CORP REPORT / Probe Exploration Inc. Outlines Current Status Of Company
PROBE PROVIDES INVESTOR RELATIONS UPDATE
CALGARY, AB--
Probe Exploration Inc. (PRX-TSE) is a growth oriented oil and gas exploration and development company. Since 1993, Probe has exhibited a consistent growth pattern by making timely acquisitions of underexploited properties and aggressively developing them. In 1997, the Company acquired 2 MMBOE of reserves in the Leduc field and in one year, increased reserves to over 30 MMBOE. Total Probe reserves at June 30, 1998 were estimated at 51.5 MMBOE. The Company has recently completed several strategic transactions to increase the quality and quantity of its land base. These moves are designed to position Probe as a dominant area player in central Alberta. Probe has 71,283,469 (basic), 77,474,968 (fully diluted) shares outstanding and trades on the Toronto Stock Exchange under the symbol PRX.
HIGHLIGHTS ---------- * Probe continues to post production gains quarter over quarter and year over year
* Completed $16.63 MM flow through financing: 6,650,381 shares were issued at $2.50 (lowered from previously announced $3.25 per share due to market volatility), of which $1.9 MM was invested by management, employees and directors
* Stock currently trading below Proven and 1/2 Probable NAV of $3.38 (15% NPV based on June 30, 1998 report, using current debt, current shares outstanding)

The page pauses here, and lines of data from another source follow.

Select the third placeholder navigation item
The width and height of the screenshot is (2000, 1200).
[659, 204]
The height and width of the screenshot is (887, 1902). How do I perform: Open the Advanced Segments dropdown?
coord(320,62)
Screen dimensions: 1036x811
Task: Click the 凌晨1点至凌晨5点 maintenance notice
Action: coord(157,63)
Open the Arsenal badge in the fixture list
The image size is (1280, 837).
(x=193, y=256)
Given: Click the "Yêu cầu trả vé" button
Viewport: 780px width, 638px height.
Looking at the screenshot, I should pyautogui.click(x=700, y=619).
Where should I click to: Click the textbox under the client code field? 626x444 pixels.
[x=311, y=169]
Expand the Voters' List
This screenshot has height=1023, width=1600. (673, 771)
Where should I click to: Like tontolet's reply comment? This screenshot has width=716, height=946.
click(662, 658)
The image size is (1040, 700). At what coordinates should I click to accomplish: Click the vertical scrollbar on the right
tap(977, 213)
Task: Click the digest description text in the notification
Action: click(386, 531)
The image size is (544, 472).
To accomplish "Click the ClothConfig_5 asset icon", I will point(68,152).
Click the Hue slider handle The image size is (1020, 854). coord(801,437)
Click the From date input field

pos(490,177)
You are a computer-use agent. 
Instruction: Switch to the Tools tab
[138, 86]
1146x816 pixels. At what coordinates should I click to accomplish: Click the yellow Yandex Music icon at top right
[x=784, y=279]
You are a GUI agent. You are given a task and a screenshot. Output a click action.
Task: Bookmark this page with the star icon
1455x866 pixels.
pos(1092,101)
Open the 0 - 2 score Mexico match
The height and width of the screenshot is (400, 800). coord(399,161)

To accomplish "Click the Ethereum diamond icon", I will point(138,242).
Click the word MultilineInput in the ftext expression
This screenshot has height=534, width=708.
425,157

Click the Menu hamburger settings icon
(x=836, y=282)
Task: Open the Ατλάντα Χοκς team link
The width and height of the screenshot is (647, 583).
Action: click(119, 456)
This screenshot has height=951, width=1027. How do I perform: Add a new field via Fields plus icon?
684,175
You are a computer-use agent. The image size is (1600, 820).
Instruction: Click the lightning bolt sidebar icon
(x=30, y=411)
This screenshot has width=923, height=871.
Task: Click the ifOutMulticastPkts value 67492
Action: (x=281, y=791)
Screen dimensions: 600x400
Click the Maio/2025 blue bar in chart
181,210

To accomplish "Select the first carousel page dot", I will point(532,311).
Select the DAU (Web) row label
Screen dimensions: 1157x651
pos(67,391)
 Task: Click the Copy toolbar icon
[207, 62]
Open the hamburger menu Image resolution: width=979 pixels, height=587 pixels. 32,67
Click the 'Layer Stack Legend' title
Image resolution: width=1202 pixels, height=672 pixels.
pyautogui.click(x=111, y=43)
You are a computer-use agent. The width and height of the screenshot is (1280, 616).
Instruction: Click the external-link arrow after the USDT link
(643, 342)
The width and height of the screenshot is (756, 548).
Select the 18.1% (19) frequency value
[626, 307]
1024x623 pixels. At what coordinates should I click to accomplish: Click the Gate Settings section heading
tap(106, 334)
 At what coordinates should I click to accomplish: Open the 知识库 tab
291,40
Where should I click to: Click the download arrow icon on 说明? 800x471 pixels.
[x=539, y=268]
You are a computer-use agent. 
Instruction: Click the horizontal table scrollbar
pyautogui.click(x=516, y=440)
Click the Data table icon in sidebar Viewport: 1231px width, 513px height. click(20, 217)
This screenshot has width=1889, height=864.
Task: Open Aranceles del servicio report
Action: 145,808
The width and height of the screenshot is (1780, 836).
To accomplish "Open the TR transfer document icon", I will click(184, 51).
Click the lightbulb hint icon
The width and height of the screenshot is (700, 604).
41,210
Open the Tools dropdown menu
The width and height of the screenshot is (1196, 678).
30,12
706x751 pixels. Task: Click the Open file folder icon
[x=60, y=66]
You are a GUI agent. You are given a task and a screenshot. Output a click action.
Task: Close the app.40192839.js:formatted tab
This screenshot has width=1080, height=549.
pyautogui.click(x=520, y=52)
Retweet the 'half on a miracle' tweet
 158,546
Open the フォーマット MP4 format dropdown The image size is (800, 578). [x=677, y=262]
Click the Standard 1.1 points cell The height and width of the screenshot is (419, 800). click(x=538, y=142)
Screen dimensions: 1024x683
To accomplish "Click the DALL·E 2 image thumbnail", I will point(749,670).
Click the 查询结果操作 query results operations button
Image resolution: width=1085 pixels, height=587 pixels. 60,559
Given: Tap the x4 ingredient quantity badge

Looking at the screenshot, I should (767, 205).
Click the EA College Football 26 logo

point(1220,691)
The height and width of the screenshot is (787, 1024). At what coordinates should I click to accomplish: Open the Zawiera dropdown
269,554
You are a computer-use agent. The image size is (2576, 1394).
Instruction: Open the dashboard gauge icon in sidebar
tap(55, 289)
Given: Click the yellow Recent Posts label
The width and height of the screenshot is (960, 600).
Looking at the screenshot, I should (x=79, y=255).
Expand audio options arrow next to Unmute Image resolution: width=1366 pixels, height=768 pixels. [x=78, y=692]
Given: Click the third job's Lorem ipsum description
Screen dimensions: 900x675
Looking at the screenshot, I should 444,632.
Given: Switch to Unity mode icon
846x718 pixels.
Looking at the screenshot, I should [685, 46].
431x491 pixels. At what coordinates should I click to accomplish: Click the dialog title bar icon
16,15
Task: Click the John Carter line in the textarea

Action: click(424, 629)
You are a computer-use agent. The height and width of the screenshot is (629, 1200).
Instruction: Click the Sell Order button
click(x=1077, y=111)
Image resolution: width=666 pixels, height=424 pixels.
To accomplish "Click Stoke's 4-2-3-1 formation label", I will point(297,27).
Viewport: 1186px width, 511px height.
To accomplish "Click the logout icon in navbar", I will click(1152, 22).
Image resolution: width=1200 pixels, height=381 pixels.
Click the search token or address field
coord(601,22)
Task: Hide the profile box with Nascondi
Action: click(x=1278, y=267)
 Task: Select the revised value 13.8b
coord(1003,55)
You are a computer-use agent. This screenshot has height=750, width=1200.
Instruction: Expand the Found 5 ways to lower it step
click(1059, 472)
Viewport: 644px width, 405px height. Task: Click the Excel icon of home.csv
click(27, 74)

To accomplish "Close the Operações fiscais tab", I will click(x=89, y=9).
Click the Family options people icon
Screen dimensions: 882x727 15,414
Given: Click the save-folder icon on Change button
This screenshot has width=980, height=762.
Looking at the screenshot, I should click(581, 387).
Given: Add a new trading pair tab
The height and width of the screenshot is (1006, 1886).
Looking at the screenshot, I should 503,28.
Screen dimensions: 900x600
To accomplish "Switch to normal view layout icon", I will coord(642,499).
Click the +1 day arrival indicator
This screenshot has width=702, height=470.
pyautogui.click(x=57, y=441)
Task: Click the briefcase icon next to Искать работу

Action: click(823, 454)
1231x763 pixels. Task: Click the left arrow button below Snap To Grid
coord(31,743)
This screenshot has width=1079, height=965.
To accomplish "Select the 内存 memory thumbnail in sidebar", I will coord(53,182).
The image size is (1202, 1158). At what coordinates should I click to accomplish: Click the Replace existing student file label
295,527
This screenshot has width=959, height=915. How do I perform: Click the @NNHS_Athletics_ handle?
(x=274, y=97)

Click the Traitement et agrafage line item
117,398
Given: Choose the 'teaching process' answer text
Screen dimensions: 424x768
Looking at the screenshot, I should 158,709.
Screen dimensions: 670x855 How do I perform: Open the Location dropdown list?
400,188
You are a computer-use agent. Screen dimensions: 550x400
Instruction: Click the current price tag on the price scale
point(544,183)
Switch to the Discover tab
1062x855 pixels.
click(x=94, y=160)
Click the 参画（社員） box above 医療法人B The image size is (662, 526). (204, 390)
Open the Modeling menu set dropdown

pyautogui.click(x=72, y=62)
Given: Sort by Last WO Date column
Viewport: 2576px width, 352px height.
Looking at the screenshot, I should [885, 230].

* Probe has executed an agreement to divest a portion of Leduc facilities to a mid-stream operator, proceeds to reduce debt
* Majestic and Leduc West provide Probe with new diversification and excellent growth potential which builds upon existing production base at Leduc
* Probe maintains trading liquidity with a 52 week volume of 73.1 MM shares
* Management and employees have invested heavily in the company and new staff has recently been added to improve operational performance and financial controls
* Management is committed to maintaining Probe's growth track record and providing value for its shareholders
OPERATIONS UPDATE ----------------- Overview * A 224% increase from 1997 average production of 4,009 BOE/d to 1998 exit production of over 13,000 BOE/d
* Exit production was comprised of approximately 52.0 MMcf/d of natural gas, 4,400 bbls/d of oil and 3,400 bbls/d of NGL's
* Exit numbers were lower than anticipated due to reduction in December drilling activity based on commodity prices, delays in well tie-ins through logistical and regulatory problems, and higher than budgeted declines for Leduc
* Probe is currently operating two active drilling rigs in Leduc West and Majestic and has three service rigs employed at Leduc working on recompletions and optimization
* New additions to technical team to manage operations and optimize production from new wells
* Effective November 1st Probe's gas pricing improved from an average of $1.47 to $2.55 per Mcf based on new hedging programs. Additional improvement in NGL pricing will also have a positive effect on cash flow
Leduc
* Achieved record gas production levels at Leduc in December 1998 and January 1999
* Based on current commodity prices, operational focus is shifting to gas targets, recompletions and optimization of new wells and facilities
* 15 recompletions identified for the Ellerslie zone in Q1/99
* Wabamun gas development north of the North Saskatchewan River will be pursued in Q1/Q2/99
* Agreement in place to process sour gas from north of the North Saskatchewan River at ATCO's Golden Spike plant
* Wabamun wells are currently averaging 80 BOE/d, per well, although this is less than the original budget of 125 BOE/d, per well, with a 20% annual decline, optimization of these wells and facilities is ongoing
* Sparky waterflood has been in operation since October 1998. Production response should be seen by mid 1999
* Investment in infrastructure and area expertise will allow Probe to rapidly expand oil development program when pricing recovers
Leduc West
* The Leduc West project area now comprises over 300 sections of high working interest, gas prone acreage, which extends north and west from Probe's main Leduc area
* Probe's technical team is well advanced in the initial evaluation of lands with active seismic and drilling currently under way
* Probe expects to drill at least 30 wells over the next 12 months and has already identified 17 prospective drilling locations
* Planned exploration expenditures for the area are $8 to $10 MM in 1999
* Negotiations for gas processing midstream operator are advancing
* Probe has now drilled four out of five successful exploratory gas wells, with tie-in planned through Q1/Q2/99
Majestic
* Majestic has evolved into a major core area comprising 60 sections of high working interest land equally prospective for gas and oil
* Production profile is now approaching 50/50 split between gas and oil
* Existing infrastructure plus balanced production base provides platform for future growth
* Q4 drilling program has resulted in five horizontal oil wells and three vertical gas wells, (100% success, 90% W.I.)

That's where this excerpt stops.